** Information provided follows **
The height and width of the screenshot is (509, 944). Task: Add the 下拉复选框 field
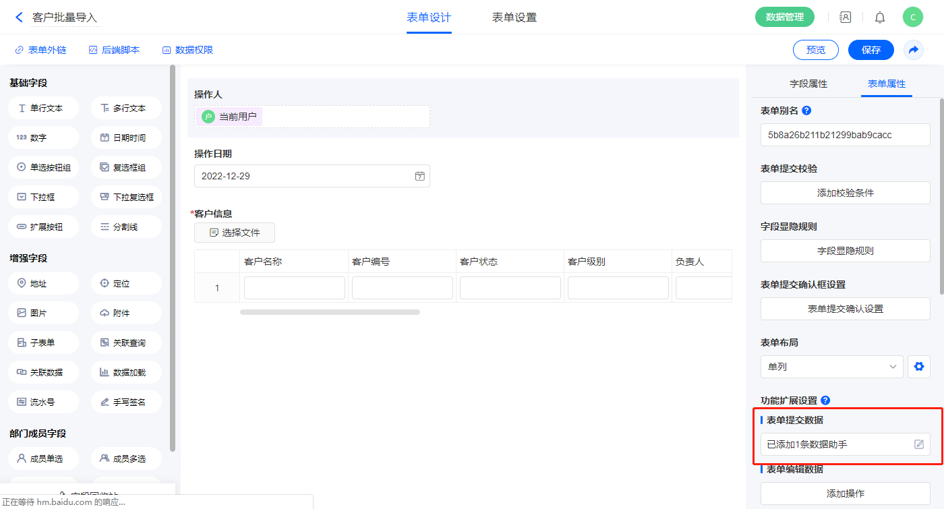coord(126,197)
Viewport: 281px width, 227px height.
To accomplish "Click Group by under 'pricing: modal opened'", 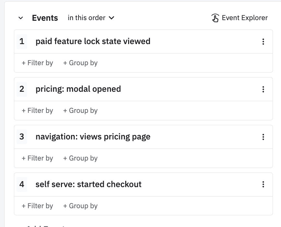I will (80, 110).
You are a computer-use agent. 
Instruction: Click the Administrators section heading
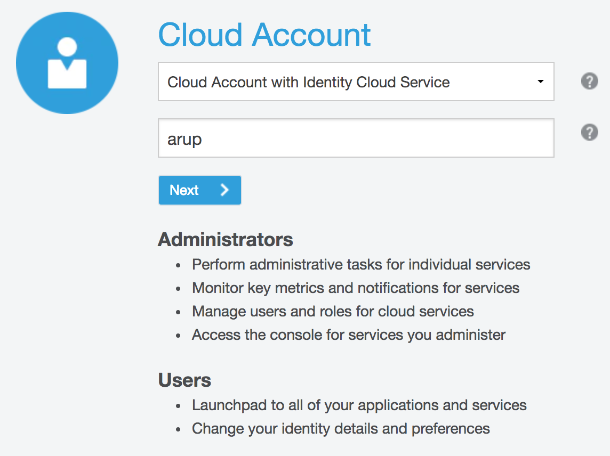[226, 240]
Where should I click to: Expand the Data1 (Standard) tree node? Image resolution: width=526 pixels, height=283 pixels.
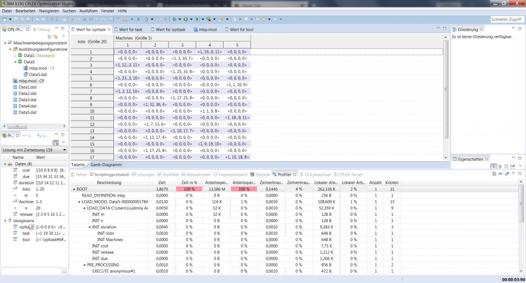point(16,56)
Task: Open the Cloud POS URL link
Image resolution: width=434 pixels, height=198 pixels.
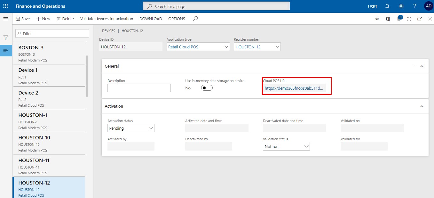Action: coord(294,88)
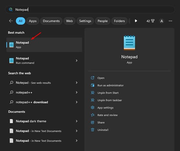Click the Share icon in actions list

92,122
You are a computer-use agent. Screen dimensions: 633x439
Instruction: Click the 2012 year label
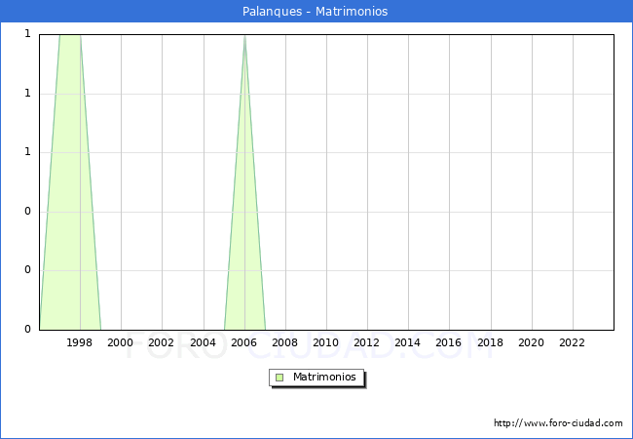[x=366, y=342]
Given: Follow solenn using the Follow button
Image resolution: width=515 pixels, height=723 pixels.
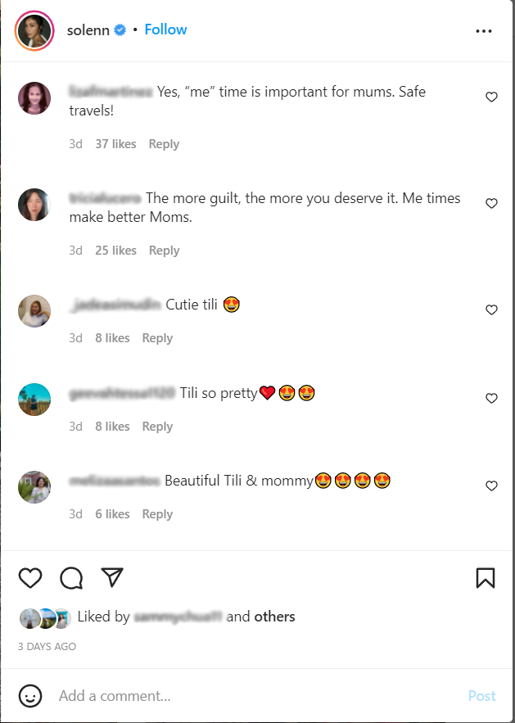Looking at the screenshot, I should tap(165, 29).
** End of Information provided **
### [Assignment]
Begin at the line containing "Image resolution: width=515" and stop at the last line of the data. Repeat only those lines, exactly, and leave out the pictures.

### [Task answer]
Image resolution: width=515 pixels, height=723 pixels.
Looking at the screenshot, I should tap(165, 29).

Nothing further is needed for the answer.